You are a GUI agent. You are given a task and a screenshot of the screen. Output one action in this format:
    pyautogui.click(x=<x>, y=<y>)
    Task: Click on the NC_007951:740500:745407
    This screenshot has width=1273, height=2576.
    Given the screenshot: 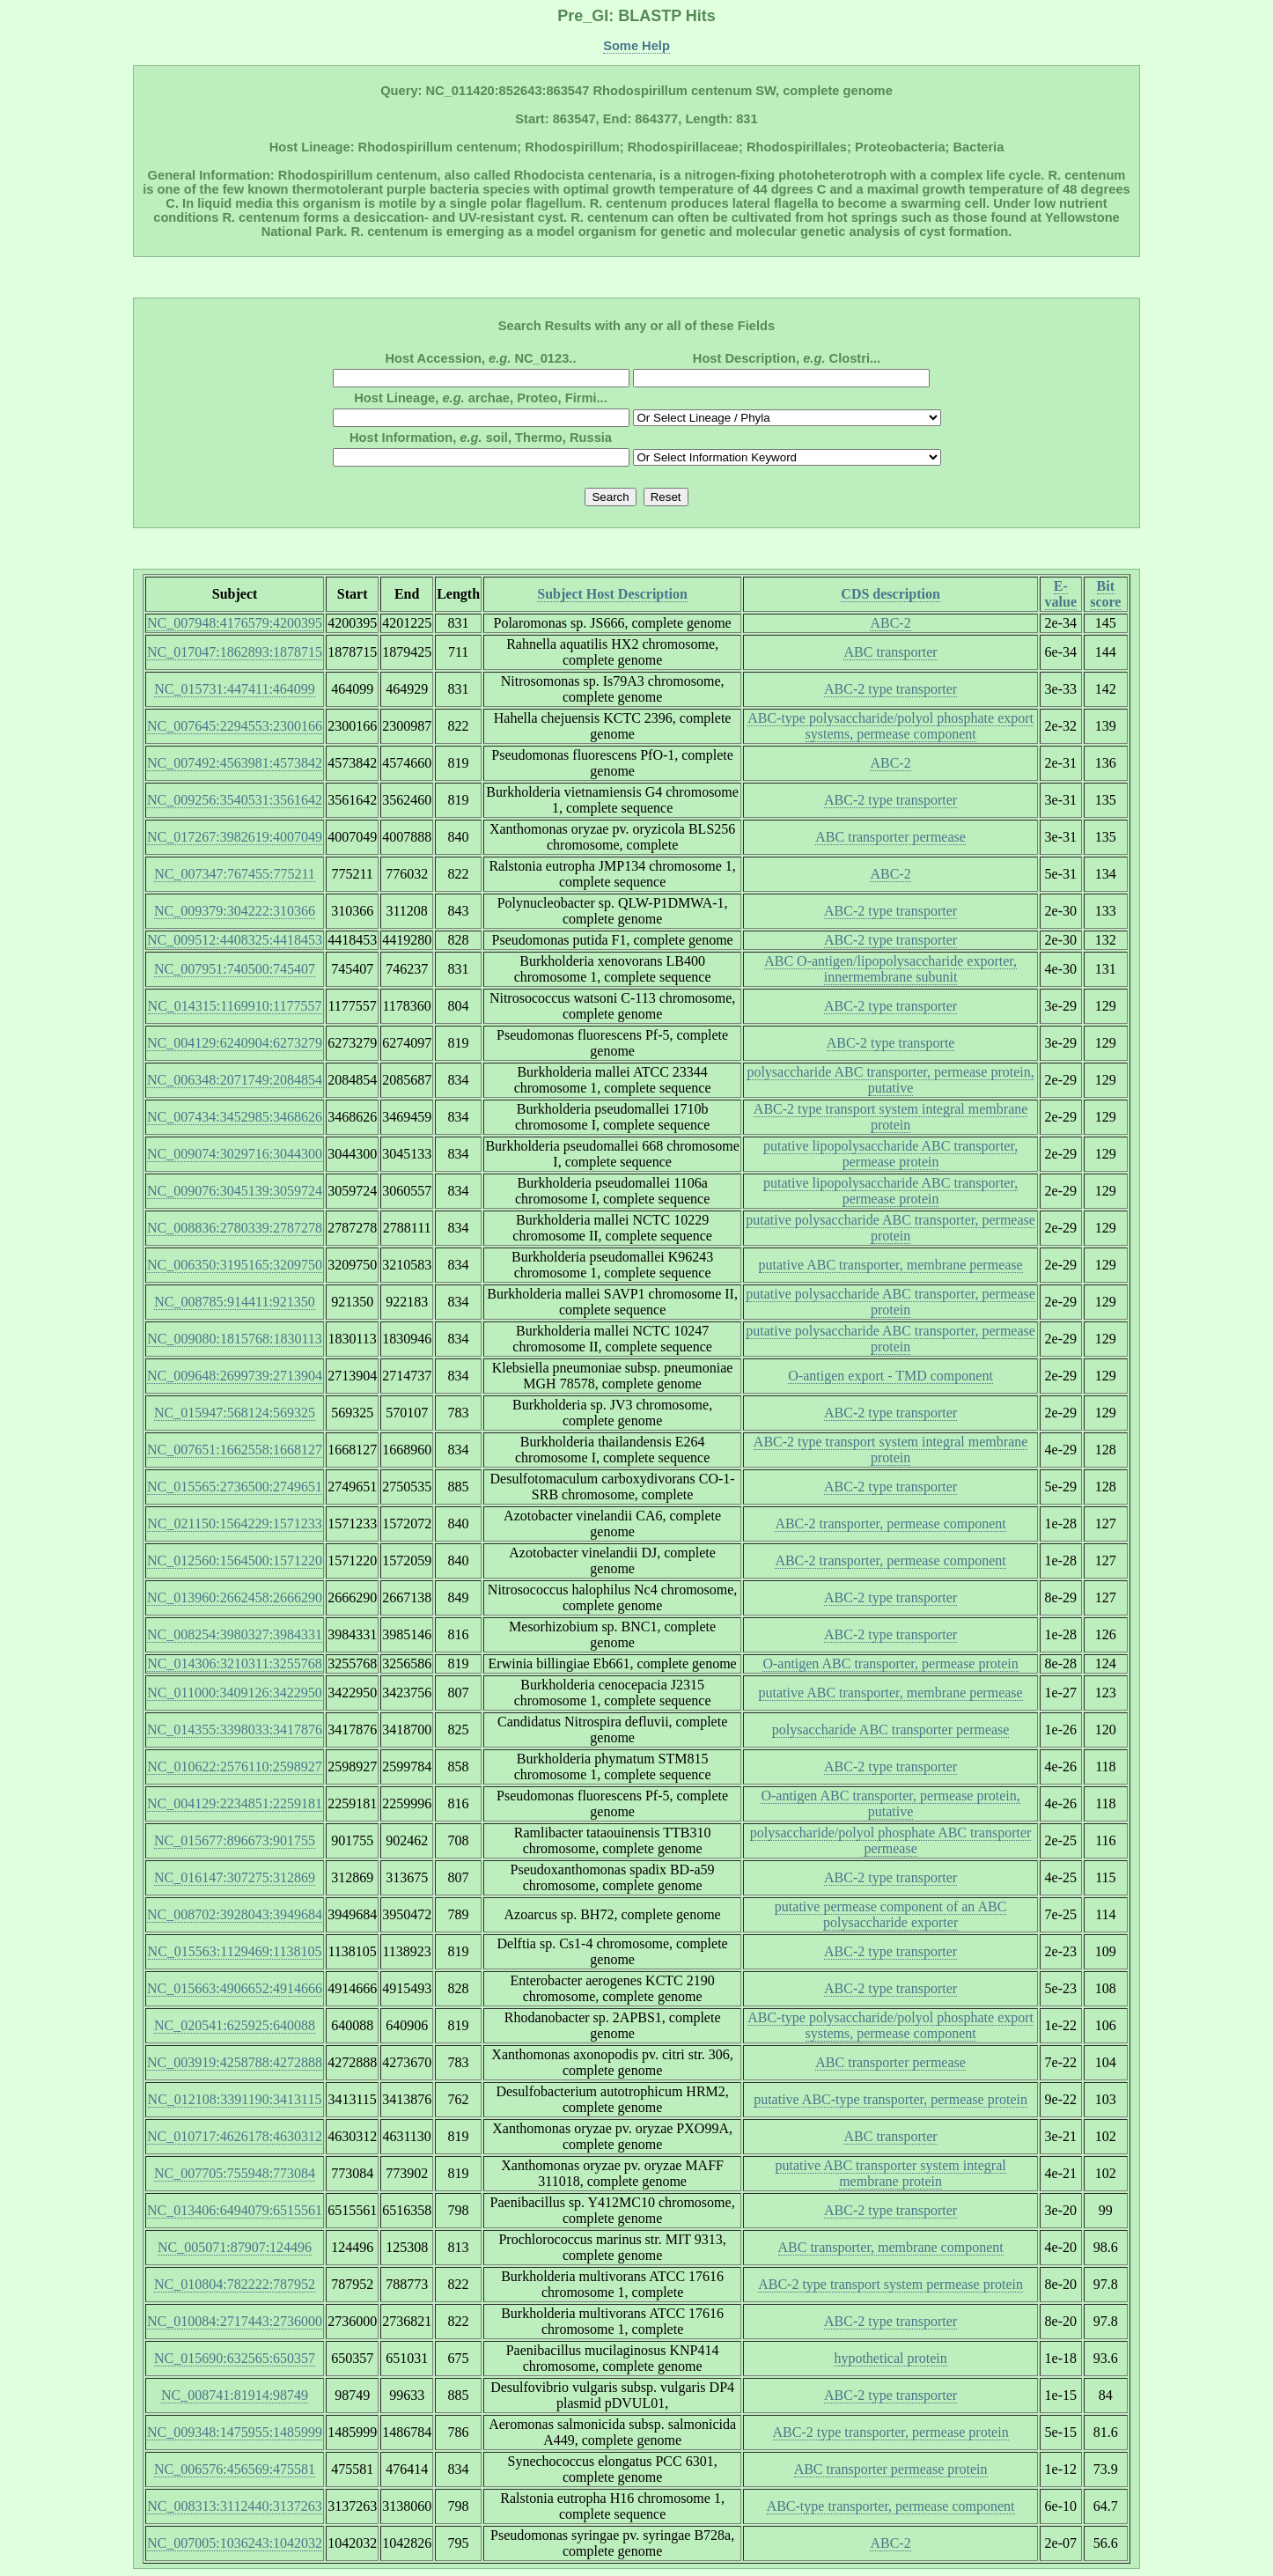 What is the action you would take?
    pyautogui.click(x=234, y=968)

§ §

Problem statement: Can you quote the items word for word, starting at their first line and stopping after the line that contains "This screenshot has"?

Reply to the exercise:
You are a GUI agent. You are given a task and a screenshot of the screen. Output one action in this format:
    pyautogui.click(x=<x>, y=<y>)
    Task: Click on the NC_007951:740500:745407
    This screenshot has width=1273, height=2576.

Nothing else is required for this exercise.